Engineering metal oxidation using epitaxial strain

The oxides of platinum group metals are promising for future electronics and spintronics due to the delicate interplay of spin-orbit coupling and electron correlation energies. However, their synthesis as thin films remains challenging due to their low vapour pressures and low oxidation potentials. Here we show how epitaxial strain can be used as a control knob to enhance metal oxidation. Using Ir as an example, we demonstrate the use of epitaxial strain in engineering its oxidation chemistry, enabling phase-pure Ir or IrO 2 films despite using identical growth conditions.
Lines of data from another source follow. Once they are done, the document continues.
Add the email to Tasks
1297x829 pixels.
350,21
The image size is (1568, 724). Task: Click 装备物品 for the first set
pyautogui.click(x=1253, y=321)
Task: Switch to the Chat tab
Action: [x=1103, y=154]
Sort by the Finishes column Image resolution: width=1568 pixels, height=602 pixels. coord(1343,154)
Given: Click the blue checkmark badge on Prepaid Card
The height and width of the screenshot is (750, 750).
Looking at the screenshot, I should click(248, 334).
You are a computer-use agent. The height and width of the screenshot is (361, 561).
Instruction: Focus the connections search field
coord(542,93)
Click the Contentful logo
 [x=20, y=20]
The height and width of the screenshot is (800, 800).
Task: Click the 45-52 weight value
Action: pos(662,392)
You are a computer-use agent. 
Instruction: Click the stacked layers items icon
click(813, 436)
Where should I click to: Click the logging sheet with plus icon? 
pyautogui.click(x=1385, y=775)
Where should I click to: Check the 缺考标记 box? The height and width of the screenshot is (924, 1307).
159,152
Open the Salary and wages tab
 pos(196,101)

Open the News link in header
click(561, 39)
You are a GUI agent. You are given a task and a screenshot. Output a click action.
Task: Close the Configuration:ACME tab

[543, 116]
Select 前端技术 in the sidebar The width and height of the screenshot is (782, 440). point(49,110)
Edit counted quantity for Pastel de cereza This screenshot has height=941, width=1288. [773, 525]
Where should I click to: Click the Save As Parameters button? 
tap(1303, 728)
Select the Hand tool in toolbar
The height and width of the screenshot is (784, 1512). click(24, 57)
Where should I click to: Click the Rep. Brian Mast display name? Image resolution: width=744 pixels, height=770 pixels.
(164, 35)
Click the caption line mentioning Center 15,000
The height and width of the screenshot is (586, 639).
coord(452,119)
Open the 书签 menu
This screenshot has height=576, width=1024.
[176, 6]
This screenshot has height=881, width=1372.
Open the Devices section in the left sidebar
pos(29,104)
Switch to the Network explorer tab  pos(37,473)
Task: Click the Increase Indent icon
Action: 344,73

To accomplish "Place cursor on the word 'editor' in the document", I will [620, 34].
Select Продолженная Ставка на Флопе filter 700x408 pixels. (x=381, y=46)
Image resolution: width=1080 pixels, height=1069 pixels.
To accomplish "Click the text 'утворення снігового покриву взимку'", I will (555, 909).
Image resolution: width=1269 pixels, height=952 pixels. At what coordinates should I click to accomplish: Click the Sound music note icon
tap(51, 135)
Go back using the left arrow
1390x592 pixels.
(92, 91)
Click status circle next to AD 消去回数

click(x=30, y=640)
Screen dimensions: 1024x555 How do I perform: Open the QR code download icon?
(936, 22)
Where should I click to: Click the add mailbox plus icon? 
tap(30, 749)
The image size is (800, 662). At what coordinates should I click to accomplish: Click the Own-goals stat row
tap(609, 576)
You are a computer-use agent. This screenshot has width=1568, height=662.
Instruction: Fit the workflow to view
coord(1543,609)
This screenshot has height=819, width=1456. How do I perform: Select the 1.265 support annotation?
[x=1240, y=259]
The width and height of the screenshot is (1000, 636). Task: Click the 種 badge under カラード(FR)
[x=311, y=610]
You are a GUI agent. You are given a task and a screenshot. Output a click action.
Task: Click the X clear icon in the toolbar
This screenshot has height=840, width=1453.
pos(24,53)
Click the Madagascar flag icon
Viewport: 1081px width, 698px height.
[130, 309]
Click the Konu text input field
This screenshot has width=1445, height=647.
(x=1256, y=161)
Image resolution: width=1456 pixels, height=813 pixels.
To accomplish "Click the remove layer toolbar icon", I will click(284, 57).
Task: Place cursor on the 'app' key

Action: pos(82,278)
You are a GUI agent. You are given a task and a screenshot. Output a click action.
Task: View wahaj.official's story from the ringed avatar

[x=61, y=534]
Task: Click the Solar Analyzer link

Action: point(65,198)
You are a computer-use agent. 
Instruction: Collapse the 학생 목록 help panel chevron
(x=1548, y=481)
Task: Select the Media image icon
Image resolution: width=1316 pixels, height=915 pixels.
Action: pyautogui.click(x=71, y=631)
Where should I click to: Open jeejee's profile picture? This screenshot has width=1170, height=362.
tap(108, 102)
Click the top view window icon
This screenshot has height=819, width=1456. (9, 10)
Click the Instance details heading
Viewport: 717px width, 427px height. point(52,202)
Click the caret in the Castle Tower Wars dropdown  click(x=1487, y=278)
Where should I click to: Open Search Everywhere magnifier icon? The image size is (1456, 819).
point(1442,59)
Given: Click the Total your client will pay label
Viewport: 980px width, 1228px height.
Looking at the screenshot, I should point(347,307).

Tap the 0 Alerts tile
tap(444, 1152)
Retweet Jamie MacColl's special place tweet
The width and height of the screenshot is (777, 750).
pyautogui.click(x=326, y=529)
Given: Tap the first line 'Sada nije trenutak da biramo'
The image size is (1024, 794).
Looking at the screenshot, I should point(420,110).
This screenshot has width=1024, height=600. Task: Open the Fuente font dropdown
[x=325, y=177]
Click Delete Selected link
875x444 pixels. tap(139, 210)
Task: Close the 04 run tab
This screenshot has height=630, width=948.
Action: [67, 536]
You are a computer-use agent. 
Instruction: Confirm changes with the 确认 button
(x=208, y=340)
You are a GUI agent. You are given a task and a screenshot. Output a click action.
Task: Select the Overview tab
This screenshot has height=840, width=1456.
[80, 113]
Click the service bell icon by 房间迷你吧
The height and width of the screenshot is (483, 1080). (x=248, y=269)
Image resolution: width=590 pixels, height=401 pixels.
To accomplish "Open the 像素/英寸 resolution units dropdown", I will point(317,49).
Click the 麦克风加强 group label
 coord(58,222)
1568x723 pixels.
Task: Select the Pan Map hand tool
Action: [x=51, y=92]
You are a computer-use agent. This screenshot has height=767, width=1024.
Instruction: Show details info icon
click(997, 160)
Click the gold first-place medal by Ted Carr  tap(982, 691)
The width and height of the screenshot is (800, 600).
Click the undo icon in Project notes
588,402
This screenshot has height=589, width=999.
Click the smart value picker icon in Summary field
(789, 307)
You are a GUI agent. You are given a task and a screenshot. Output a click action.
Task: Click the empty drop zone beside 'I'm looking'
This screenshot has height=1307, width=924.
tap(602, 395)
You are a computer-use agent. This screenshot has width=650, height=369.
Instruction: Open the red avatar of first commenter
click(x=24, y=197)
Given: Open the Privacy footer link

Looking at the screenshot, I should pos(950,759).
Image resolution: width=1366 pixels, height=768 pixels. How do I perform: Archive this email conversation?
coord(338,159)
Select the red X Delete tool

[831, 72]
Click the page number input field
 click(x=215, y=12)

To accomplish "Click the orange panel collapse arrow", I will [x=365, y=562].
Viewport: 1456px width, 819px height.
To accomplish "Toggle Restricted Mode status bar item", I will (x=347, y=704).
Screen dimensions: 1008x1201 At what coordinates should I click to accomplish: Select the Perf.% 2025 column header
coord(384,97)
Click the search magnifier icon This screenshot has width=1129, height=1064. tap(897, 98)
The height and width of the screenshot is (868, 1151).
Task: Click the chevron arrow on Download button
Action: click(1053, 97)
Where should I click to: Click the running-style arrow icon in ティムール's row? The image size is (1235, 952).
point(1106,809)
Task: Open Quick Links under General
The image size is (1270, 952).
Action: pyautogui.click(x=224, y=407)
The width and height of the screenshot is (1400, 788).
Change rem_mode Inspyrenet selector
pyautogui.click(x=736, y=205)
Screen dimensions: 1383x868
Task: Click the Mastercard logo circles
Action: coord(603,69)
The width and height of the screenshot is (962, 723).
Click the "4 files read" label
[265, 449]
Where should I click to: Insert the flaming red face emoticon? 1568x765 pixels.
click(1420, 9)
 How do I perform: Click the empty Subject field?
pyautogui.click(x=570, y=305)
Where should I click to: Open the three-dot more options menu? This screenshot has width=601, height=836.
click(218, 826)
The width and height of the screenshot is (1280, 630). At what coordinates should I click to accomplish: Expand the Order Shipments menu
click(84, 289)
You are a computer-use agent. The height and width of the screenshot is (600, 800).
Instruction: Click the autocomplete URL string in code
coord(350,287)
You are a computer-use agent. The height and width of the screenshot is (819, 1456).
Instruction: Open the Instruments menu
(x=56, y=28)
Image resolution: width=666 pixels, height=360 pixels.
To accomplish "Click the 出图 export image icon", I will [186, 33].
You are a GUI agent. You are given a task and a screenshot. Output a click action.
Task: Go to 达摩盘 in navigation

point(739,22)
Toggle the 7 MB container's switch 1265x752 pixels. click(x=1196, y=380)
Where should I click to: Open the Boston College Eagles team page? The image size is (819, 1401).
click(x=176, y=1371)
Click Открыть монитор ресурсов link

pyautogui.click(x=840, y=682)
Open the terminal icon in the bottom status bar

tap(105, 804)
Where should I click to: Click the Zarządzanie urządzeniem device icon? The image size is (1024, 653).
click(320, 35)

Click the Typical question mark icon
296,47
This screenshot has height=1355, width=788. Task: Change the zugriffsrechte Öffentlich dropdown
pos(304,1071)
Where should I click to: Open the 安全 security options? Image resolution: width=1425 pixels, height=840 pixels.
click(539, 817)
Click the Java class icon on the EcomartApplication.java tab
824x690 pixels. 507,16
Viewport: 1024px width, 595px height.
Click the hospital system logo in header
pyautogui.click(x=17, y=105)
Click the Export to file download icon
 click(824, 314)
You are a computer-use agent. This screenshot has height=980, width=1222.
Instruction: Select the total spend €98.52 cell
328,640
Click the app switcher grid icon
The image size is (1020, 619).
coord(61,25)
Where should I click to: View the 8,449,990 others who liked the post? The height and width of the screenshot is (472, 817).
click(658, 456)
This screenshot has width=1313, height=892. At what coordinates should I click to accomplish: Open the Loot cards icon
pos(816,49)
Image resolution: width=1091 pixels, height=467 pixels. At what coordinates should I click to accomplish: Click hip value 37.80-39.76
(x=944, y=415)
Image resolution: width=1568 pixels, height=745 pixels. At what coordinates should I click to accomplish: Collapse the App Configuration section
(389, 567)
The observations are explained using a density-functional-theory-based modified formation enthalpy framework, which highlights the important role of metal-substrate epitaxial strain in governing the oxide formation enthalpy. We also validate the generality of this principle by demonstrating epitaxial strain effect on Ru oxidation. The IrO 2 films studied in our work further revealed quantum oscillations, attesting to the excellent film quality. The epitaxial strain approach we present could enable growth of oxide films of hard-to-oxidize elements using strain engineering. A quest to resolve ultra-high vacuum synthesis of high-quality, single-crystalline metal oxide thin films containing hard-to-oxidize metals reveals a hidden role of epitaxial strain on the metal oxidation chemistry and resulting thin-film growth.